Turkey’s gold imports down, but bullion still ‘key’ to the local economy — WGC

Turkey’s gold imports down, but bullion still ‘key’ to the local economy — WGC

The Grand Bazaar may have lost much of its old import, but it is still the largest public gold market in Turkey.

Gold demand from Turkey — the fourth largest consumer of the precious metal according to the World Gold Council (WGC)— may be expected to fall this year, but bullion supporting role in the country’s economy is set to soar.

In the WGC’s new report “Turkey: gold in action,” released Thursday, the trade body notes that the country could be a good model to follow by other nations, such as India, since Anakara has undertaken gold reforms that helped bring out "stocks under the pillow", to reduce imports and curb smuggling.

The country, adds the report, has been successful in bringing out the household gold, by including it into the financial system and strengthening economic growth.

In 2012 alone, gold fabrication, consumption and recycling added at least US$3.8bn to the nation’s economy.

An innovative central bank policy introduced in 2011 pushed commercial banks to create a range of gold-backed products to mobilize Turkey’s stock of gold, says the WGC.

This improved the health of the banking sector by reducing costs and improving liquidity, as well as ensuring commercial banks boost their gold reserves.
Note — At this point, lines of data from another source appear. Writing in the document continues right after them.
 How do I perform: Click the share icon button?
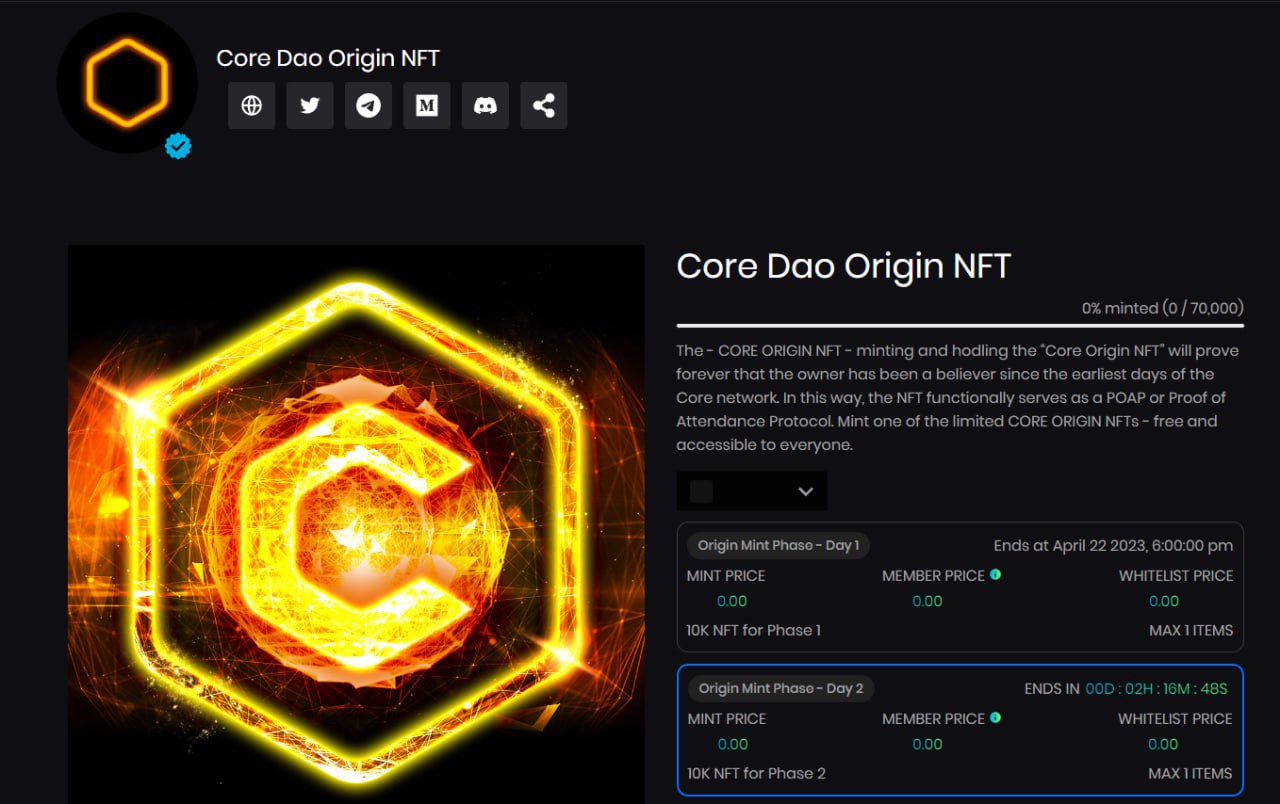544,105
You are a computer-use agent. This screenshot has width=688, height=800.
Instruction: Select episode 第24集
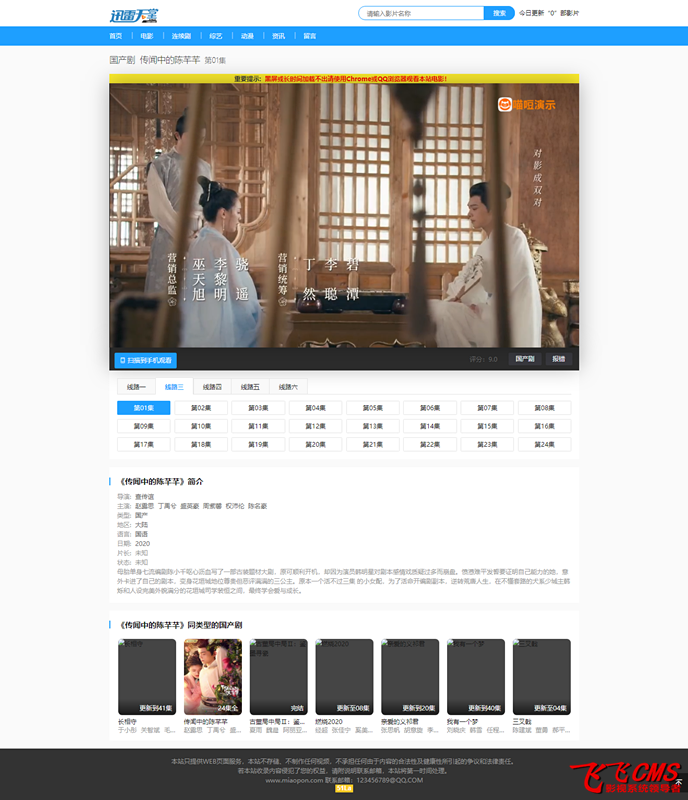pos(543,444)
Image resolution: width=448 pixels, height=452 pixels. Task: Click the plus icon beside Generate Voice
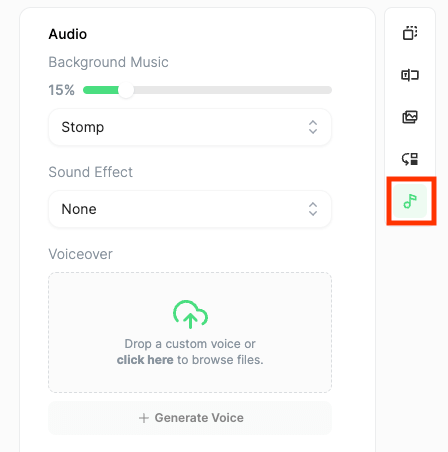point(144,418)
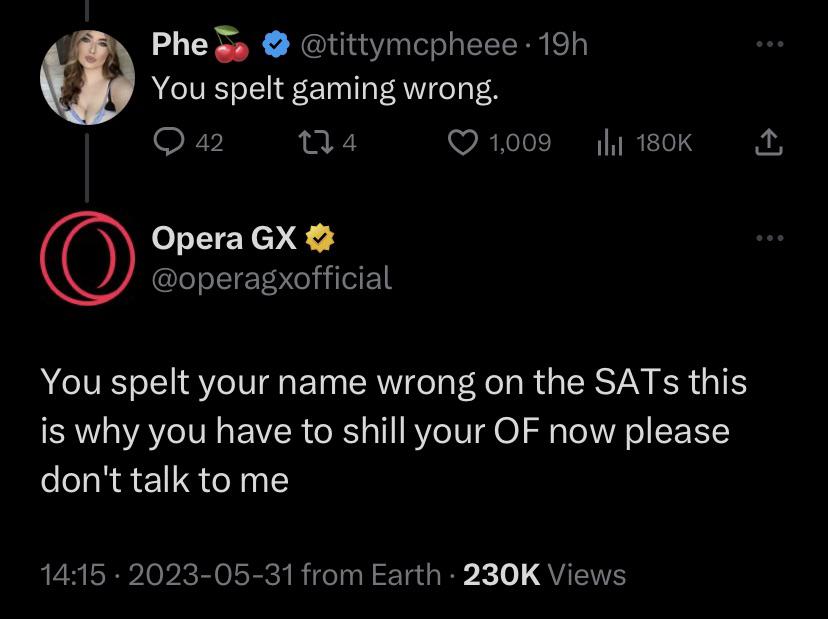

Policymakers have now successfully seen around 250t of gold (US$10.4bn) drawn into the financial system and put to work supporting Turkey’s economy.

Imports down

Despite the rosy picture painted by the WGC, official figures show that Turkey saw its bullion imports dropped last year. Turkey doesn’t produce enough gold to meet local demand, meaning that it must import the precious metal to be able to sell it to buyers in India, Iran and countries in the Middle East.

Turkey’s gold imports down, but bullion still ‘key’ to the local economy — WGC

Source: The World Gold Council (WGC).

Imports more than halved in 2014 to 131 tonnes from a record 302 tonnes the previous year, when they were boosted to help meet demand in neighbouring Iran and the spot gold price hit multi-year lows.

In terms of gold jewellery, however, the country increased exports to $2.9-$3 billion last year from $2 billion in 2013, based on data from the exporters' association.

Turkey has been particularly vulnerable to U.S. rate hikes, which would draw money flows away from its assets and increase the cost of financing its external deficit. The lira lost nearly 8% last year.